My jaw grinds. “I disagree.”

“Either way, I’ve got an interview in thirty minutes. Are you going to drive me there or argue?”

Reaching out, I grip the back of her neck, pulling her to my chest in a hug. I want to pull her mouth to mine. I want to pull her body to mine and hold her tight.

She trembles slightly, and her hand fists in the back of my coat. I hold her until her breathing calms, until she seems to have recovered control.

My hand relaxes and I massage her neck. I turn my face and inhale her hair. The idea of her being hurt or worse is unacceptable to me.

“You okay?” My voice is rough, and she nods. Stepping back, I meet her misty eyes. “Yes, I’m going to drive you to your interview. Now get in the car.”

Chapter 23

Joselyn

“This place is incredible.” Court sounds better than she has in weeks. “Did you see that garden tub in the bathroom? I’m going to take the longest jacuzzi-bath evah! I might not come out. Girl, you’ve seriously got to hang onto this guy. He is a keeper.”

I’m sitting on the foot of her bed as she doctors my eye with Neosporin and a fresh butterfly bandage. “He’s not my guy to hang onto. I told you. He’s been very up front from the beginning. He doesn’t do relationships, and I do. We’re at an impasse.”

“But you said he’s super-hot in bed, right?”
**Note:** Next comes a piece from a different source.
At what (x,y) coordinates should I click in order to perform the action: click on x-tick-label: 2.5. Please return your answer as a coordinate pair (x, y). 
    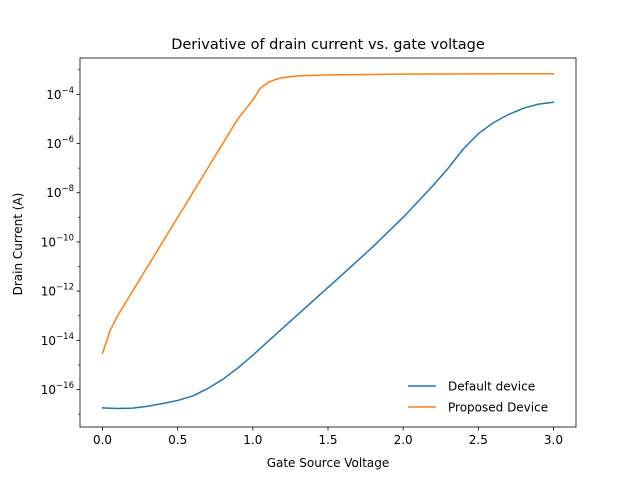
    Looking at the image, I should click on (478, 440).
Pulling my bottom lip between my teeth, I blink away from her eyes. “It doesn’t matter. I’m not repeating the same mistakes I made with Elliot. I gave up my independence and turned into someone I wasn’t, and look how that ended. He was fucking his secretary, and I was getting screwed.”

“This guy is definitely not Idiot Flick, and I don’t know…” She grins down at me with her huge brown eyes. Her name should be Bambi with those gorgeous peepers. “Can’t you sort of, have a little fun while it lasts?”

“Last time I slept with him, I sneaked out because I wanted to curl up in his arms and hold him forever. That is how I get screwed. He can love it and leave it, but I get attached. I want more.”

She presses her lips together and makes a whatever face. “Say what you want, the way he freaked out over your shiner and moved us all in here in less than twenty-four hours tells me a lot.

Mr. ‘I don’t do relationships’ has it bad.”

Standing, I exhale heavily. “I can’t build my life around wishful thinking. I can only go off of the facts, and the facts are he’s said plainly and repeatedly, Don’t get attached.”

“I can’t hear what he’s saying. His actions are too loud.”

Waving her away, I look down at the incoming text on my phone. It changes everything, and I jump to my feet. “I got it! Look, Court, look! Troy says I’m on the roster. I should start getting calls next week!”

She squeezes my waist. “I knew he’d give you the job. I’d kick his ass if he didn’t.”

The tension of the last two days drains from my body in a rush, and I want to sit down and cry with gratitude.